But she had been expected to return to the stage, and her website listed her next performance as a concert in Sao Paulo on December 17.

News of her death brought an emotional outpouring in Brazil.

"I'm very sad and shaken by the death of my 'sister' @GalCosta," tweeted celebrated singer-songwriter and former culture minister Gilberto Gil.

Brazilian president-elect Luiz Inacio Lula da Silva posted a picture on Instagram of him embracing Costa.

She was "one of the best singers in the world, one of our foremost artists who brought the name and sounds of Brazil to the entire planet," he wrote.

"The country... lost one of its great voices today."

- 'New kind of singer' -

Costa found her calling early on, as a teenager in the northeastern city of Salvador, where she met Veloso, his sister Maria Bethania and Gil -- all on their way to becoming giants of Brazilian music.

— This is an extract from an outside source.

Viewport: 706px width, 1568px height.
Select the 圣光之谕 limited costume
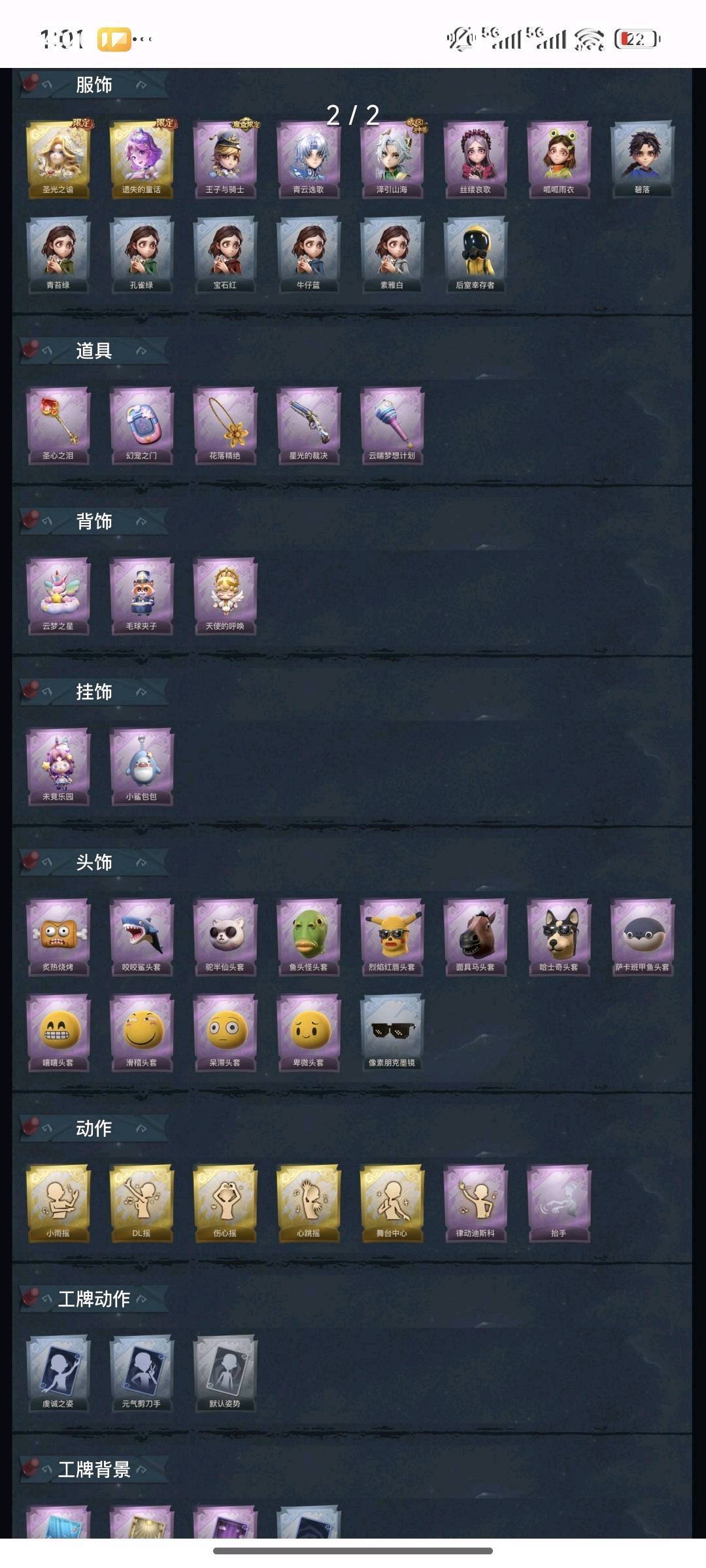coord(58,159)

She followed them to Rio de Janeiro in the 1960s, determined to make it as a singer.

"She had never wanted to do anything else in her life," Veloso wrote in his 1997 memoir, "Tropical Truth."

"Her beautiful voice and sweet presence were enough for us to see how she could become... a queen of pop. (But) as she liked to say... she would not be just another commercial singer, but a new kind, with an intelligent repertoire."

In 1967, she released her first album, "Domingo," with Veloso.

The following year, the Tropicalia movement was born, an experimental, politically charged fusion of Brazilian sounds with jazz, pop, psychedelic rock and other influences.

Costa sang on the landmark collaborative album that announced the movement's arrival, "Tropicalia ou Panis et Circensis," along with Veloso, Gil, Tom Ze, the band Os Mutantes and others.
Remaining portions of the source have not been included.